● What to do: For every line in the material, produce an exact copy.

[Record excerpts]

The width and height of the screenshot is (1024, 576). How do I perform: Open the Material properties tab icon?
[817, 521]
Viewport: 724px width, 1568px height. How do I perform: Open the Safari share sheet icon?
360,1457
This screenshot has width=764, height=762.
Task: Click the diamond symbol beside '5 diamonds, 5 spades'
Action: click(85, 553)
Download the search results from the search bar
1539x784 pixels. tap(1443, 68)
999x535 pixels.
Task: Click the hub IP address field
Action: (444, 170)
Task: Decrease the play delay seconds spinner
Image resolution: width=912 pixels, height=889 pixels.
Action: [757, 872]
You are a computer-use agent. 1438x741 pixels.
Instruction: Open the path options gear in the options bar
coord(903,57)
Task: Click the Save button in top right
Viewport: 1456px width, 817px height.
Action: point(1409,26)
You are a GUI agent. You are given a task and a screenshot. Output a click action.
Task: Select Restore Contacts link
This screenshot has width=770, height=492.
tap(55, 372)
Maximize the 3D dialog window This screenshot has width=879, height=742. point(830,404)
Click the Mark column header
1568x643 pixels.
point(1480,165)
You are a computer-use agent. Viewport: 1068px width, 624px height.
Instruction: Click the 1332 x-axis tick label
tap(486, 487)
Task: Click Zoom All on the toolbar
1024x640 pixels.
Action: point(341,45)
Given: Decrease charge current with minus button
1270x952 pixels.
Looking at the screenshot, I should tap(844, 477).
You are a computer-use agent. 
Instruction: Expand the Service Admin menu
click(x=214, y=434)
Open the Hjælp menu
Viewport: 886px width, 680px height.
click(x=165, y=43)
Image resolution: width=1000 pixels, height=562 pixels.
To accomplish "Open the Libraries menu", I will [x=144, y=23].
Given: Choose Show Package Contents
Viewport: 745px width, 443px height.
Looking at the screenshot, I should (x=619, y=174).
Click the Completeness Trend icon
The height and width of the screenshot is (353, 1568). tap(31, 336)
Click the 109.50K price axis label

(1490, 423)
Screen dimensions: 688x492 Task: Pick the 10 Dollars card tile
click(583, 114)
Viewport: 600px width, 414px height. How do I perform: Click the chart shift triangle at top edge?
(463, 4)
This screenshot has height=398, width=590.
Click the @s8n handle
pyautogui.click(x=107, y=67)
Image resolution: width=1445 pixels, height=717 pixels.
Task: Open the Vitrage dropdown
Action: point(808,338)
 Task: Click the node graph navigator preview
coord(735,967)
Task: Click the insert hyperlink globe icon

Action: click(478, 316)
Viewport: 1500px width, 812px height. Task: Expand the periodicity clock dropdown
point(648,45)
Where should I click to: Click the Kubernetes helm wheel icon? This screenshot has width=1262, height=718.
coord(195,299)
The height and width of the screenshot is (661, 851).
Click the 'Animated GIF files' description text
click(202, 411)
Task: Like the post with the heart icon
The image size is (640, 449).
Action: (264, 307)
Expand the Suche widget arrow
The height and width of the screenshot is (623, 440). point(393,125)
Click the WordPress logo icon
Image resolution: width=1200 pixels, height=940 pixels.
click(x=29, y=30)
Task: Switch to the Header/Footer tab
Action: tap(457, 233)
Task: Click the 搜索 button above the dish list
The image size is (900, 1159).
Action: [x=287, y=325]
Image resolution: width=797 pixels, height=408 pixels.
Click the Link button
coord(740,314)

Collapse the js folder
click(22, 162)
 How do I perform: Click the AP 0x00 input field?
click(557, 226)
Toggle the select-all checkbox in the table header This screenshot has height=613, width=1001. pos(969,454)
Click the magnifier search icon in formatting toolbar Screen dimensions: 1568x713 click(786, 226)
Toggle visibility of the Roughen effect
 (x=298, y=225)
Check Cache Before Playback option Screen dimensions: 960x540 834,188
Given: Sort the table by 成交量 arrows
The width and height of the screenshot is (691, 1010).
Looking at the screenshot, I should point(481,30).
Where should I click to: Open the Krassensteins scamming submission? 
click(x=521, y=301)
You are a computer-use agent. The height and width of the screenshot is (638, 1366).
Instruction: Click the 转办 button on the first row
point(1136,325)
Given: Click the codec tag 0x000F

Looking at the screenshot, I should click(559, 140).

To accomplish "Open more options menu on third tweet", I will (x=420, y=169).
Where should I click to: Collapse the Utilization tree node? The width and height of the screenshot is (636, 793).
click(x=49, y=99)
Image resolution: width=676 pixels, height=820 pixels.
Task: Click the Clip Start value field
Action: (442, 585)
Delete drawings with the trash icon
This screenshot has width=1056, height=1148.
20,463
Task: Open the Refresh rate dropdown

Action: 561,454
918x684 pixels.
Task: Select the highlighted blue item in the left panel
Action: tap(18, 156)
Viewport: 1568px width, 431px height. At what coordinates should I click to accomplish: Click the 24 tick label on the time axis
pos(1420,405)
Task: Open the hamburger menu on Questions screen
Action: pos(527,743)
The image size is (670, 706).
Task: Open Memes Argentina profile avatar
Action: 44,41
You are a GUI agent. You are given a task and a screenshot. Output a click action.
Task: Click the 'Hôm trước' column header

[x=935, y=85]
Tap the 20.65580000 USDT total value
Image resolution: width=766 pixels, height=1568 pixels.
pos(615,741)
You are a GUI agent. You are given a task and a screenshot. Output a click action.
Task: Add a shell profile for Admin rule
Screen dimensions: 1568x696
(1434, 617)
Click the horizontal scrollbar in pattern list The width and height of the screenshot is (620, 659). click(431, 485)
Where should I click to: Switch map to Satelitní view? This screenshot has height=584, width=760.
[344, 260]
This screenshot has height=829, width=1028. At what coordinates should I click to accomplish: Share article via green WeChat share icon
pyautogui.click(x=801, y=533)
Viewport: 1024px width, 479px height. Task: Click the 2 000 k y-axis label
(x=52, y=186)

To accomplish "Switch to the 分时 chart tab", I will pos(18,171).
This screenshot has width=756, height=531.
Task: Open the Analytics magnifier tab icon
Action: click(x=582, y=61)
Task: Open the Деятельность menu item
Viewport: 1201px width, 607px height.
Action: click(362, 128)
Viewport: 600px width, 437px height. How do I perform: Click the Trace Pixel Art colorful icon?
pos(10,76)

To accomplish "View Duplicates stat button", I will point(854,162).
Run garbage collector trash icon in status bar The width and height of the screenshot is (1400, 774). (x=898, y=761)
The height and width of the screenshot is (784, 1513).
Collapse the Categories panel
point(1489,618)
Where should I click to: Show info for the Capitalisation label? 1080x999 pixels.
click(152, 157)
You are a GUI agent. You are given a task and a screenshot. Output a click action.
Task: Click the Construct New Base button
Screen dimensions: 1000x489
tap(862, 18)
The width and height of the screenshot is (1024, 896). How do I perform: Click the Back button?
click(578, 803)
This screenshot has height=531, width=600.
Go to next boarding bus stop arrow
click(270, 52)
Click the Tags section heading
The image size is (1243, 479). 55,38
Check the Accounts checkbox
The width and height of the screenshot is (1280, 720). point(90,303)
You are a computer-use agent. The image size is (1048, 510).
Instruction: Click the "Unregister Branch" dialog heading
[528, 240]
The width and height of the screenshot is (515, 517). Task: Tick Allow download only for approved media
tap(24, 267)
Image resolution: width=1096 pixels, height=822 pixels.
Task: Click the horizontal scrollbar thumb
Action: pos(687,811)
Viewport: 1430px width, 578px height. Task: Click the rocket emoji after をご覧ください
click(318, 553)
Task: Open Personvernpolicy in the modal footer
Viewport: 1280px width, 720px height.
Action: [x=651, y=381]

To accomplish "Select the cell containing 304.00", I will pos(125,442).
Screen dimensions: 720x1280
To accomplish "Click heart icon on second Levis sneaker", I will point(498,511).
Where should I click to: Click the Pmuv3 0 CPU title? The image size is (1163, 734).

[/Record excerpts]

● Solved exercise:
The width and height of the screenshot is (1024, 576). How do I perform: Open the Material properties tab icon?
[817, 521]
Viewport: 724px width, 1568px height. How do I perform: Open the Safari share sheet icon?
360,1457
This screenshot has width=764, height=762.
Task: Click the diamond symbol beside '5 diamonds, 5 spades'
Action: click(85, 553)
Download the search results from the search bar
1539x784 pixels. tap(1443, 68)
999x535 pixels.
Task: Click the hub IP address field
Action: (444, 170)
Task: Decrease the play delay seconds spinner
Image resolution: width=912 pixels, height=889 pixels.
Action: [757, 872]
You are a computer-use agent. 1438x741 pixels.
Instruction: Open the path options gear in the options bar
coord(903,57)
Task: Click the Save button in top right
Viewport: 1456px width, 817px height.
Action: point(1409,26)
You are a GUI agent. You are given a task and a screenshot. Output a click action.
Task: Select Restore Contacts link
This screenshot has width=770, height=492.
tap(55, 372)
Maximize the 3D dialog window This screenshot has width=879, height=742. point(830,404)
Click the Mark column header
1568x643 pixels.
point(1480,165)
You are a computer-use agent. Viewport: 1068px width, 624px height.
Instruction: Click the 1332 x-axis tick label
tap(486, 487)
Task: Click Zoom All on the toolbar
1024x640 pixels.
Action: point(341,45)
Given: Decrease charge current with minus button
1270x952 pixels.
Looking at the screenshot, I should tap(844, 477).
You are a computer-use agent. 
Instruction: Expand the Service Admin menu
click(x=214, y=434)
Open the Hjælp menu
Viewport: 886px width, 680px height.
click(x=165, y=43)
Image resolution: width=1000 pixels, height=562 pixels.
To accomplish "Open the Libraries menu", I will [x=144, y=23].
Given: Choose Show Package Contents
Viewport: 745px width, 443px height.
Looking at the screenshot, I should (x=619, y=174).
Click the Completeness Trend icon
The height and width of the screenshot is (353, 1568). tap(31, 336)
Click the 109.50K price axis label

(1490, 423)
Screen dimensions: 688x492 Task: Pick the 10 Dollars card tile
click(583, 114)
Viewport: 600px width, 414px height. How do I perform: Click the chart shift triangle at top edge?
(463, 4)
This screenshot has height=398, width=590.
Click the @s8n handle
pyautogui.click(x=107, y=67)
Image resolution: width=1445 pixels, height=717 pixels.
Task: Open the Vitrage dropdown
Action: point(808,338)
 Task: Click the node graph navigator preview
coord(735,967)
Task: Click the insert hyperlink globe icon

Action: click(478, 316)
Viewport: 1500px width, 812px height. Task: Expand the periodicity clock dropdown
point(648,45)
Where should I click to: Click the Kubernetes helm wheel icon? This screenshot has width=1262, height=718.
coord(195,299)
The height and width of the screenshot is (661, 851).
Click the 'Animated GIF files' description text
click(202, 411)
Task: Like the post with the heart icon
The image size is (640, 449).
Action: (264, 307)
Expand the Suche widget arrow
The height and width of the screenshot is (623, 440). point(393,125)
Click the WordPress logo icon
Image resolution: width=1200 pixels, height=940 pixels.
click(x=29, y=30)
Task: Switch to the Header/Footer tab
Action: tap(457, 233)
Task: Click the 搜索 button above the dish list
The image size is (900, 1159).
Action: [x=287, y=325]
Image resolution: width=797 pixels, height=408 pixels.
Click the Link button
coord(740,314)

Collapse the js folder
click(22, 162)
 How do I perform: Click the AP 0x00 input field?
click(557, 226)
Toggle the select-all checkbox in the table header This screenshot has height=613, width=1001. pos(969,454)
Click the magnifier search icon in formatting toolbar Screen dimensions: 1568x713 click(786, 226)
Toggle visibility of the Roughen effect
 (x=298, y=225)
Check Cache Before Playback option Screen dimensions: 960x540 834,188
Given: Sort the table by 成交量 arrows
The width and height of the screenshot is (691, 1010).
Looking at the screenshot, I should point(481,30).
Where should I click to: Open the Krassensteins scamming submission? 
click(x=521, y=301)
You are a computer-use agent. The height and width of the screenshot is (638, 1366).
Instruction: Click the 转办 button on the first row
point(1136,325)
Given: Click the codec tag 0x000F

Looking at the screenshot, I should click(559, 140).

To accomplish "Open more options menu on third tweet", I will (x=420, y=169).
Where should I click to: Collapse the Utilization tree node? The width and height of the screenshot is (636, 793).
click(x=49, y=99)
Image resolution: width=676 pixels, height=820 pixels.
Task: Click the Clip Start value field
Action: (442, 585)
Delete drawings with the trash icon
This screenshot has width=1056, height=1148.
20,463
Task: Open the Refresh rate dropdown

Action: 561,454
918x684 pixels.
Task: Select the highlighted blue item in the left panel
Action: tap(18, 156)
Viewport: 1568px width, 431px height. At what coordinates should I click to accomplish: Click the 24 tick label on the time axis
pos(1420,405)
Task: Open the hamburger menu on Questions screen
Action: pos(527,743)
The image size is (670, 706).
Task: Open Memes Argentina profile avatar
Action: 44,41
You are a GUI agent. You are given a task and a screenshot. Output a click action.
Task: Click the 'Hôm trước' column header

[x=935, y=85]
Tap the 20.65580000 USDT total value
Image resolution: width=766 pixels, height=1568 pixels.
pos(615,741)
You are a GUI agent. You are given a task and a screenshot. Output a click action.
Task: Add a shell profile for Admin rule
Screen dimensions: 1568x696
(1434, 617)
Click the horizontal scrollbar in pattern list The width and height of the screenshot is (620, 659). click(431, 485)
Where should I click to: Switch map to Satelitní view? This screenshot has height=584, width=760.
[344, 260]
This screenshot has height=829, width=1028. At what coordinates should I click to accomplish: Share article via green WeChat share icon
pyautogui.click(x=801, y=533)
Viewport: 1024px width, 479px height. Task: Click the 2 000 k y-axis label
(x=52, y=186)

To accomplish "Switch to the 分时 chart tab", I will pos(18,171).
This screenshot has width=756, height=531.
Task: Open the Analytics magnifier tab icon
Action: click(x=582, y=61)
Task: Open the Деятельность menu item
Viewport: 1201px width, 607px height.
Action: click(362, 128)
Viewport: 600px width, 437px height. How do I perform: Click the Trace Pixel Art colorful icon?
pos(10,76)

To accomplish "View Duplicates stat button", I will point(854,162).
Run garbage collector trash icon in status bar The width and height of the screenshot is (1400, 774). (x=898, y=761)
The height and width of the screenshot is (784, 1513).
Collapse the Categories panel
point(1489,618)
Where should I click to: Show info for the Capitalisation label? 1080x999 pixels.
click(152, 157)
You are a GUI agent. You are given a task and a screenshot. Output a click action.
Task: Click the Construct New Base button
Screen dimensions: 1000x489
tap(862, 18)
The width and height of the screenshot is (1024, 896). How do I perform: Click the Back button?
click(578, 803)
This screenshot has height=531, width=600.
Go to next boarding bus stop arrow
click(270, 52)
Click the Tags section heading
The image size is (1243, 479). 55,38
Check the Accounts checkbox
The width and height of the screenshot is (1280, 720). point(90,303)
You are a computer-use agent. The image size is (1048, 510).
Instruction: Click the "Unregister Branch" dialog heading
[528, 240]
The width and height of the screenshot is (515, 517). Task: Tick Allow download only for approved media
tap(24, 267)
Image resolution: width=1096 pixels, height=822 pixels.
Task: Click the horizontal scrollbar thumb
Action: pos(687,811)
Viewport: 1430px width, 578px height. Task: Click the rocket emoji after をご覧ください
click(318, 553)
Task: Open Personvernpolicy in the modal footer
Viewport: 1280px width, 720px height.
Action: [x=651, y=381]

To accomplish "Select the cell containing 304.00", I will pos(125,442).
Screen dimensions: 720x1280
To accomplish "Click heart icon on second Levis sneaker", I will point(498,511).
Where should I click to: Click the Pmuv3 0 CPU title? The image size is (1163, 734).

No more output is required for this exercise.